L’Assemblée nationale s’apprête à franchir un cap majeur dans la régulation du numérique chez les mineurs. Les députés doivent adopter une proposition de loi visant à interdire l’accès aux réseaux sociaux aux moins de 15 ans et à étendre l’interdiction des téléphones portables aux lycées. Le texte, soutenu par le gouvernement et le président de la République, pourrait entrer en vigueur dès la rentrée de septembre 2026.

Une réponse politique à une alerte sanitaire

À l’origine de cette initiative, les alertes répétées sur les effets délétères des réseaux sociaux sur la santé mentale des adolescents. L’Agence nationale de sécurité sanitaire a récemment pointé des risques avérés, comme le cyberharcèlement, l’exposition à des contenus violents, la comparaison permanente ou encore la captation excessive de l’attention, au détriment du sommeil et de l’équilibre psychologique. Emmanuel Macron a personnellement soutenu la réforme, dénonçant des plateformes qui exploitent les émotions des plus jeunes.

Le texte porté par les députés du groupe Renaissance prévoit que l’accès aux services de réseaux sociaux en ligne soit interdit aux mineurs de moins de 15 ans, avec des exceptions ciblées pour les encyclopédies en ligne et certains répertoires éducatifs. Il s’inscrit dans une volonté assumée de protection de l’enfance face à des outils numériques jugés incontrôlables et trop puissants.

Une mesure soutenue mais discutée
Politiquement, le texte bénéficie d’un large soutien, allant de la majorité présidentielle à la droite et au Rassemblement national.
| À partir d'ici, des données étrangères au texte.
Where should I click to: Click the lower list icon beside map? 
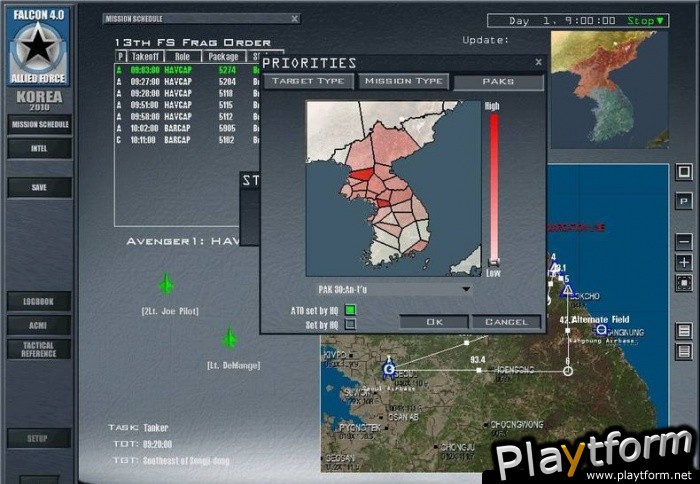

À l’inverse, La France insoumise dénonce un dispositif qu’elle juge paternaliste, tandis que certains élus écologistes parlent d’une réponse trop simpliste à un problème complexe. Les socialistes, eux, conditionnent leur vote à des garanties sur les exceptions prévues.

L’extension de l’interdiction des téléphones portables aux lycées complète ce dispositif. Déjà appliquée dans les écoles et collèges, cette mesure vise à restaurer un cadre propice à l’apprentissage et à limiter les distractions numériques dans les établissements.

Reste un défi central, la mise en œuvre concrète. La conformité au droit européen et la mise en place d’un système fiable de vérification de l’âge seront déterminantes pour éviter que cette loi ne reste lettre morte, comme ce fut le cas pour une précédente tentative en 2023. Le gouvernement affirme vouloir aller vite et s’inspire notamment de l’exemple australien, où les réseaux sociaux ont récemment été interdits aux moins de 16 ans. Une chose est sûre, la France s’engage dans une confrontation directe avec les géants du numérique au nom de la protection des mineurs.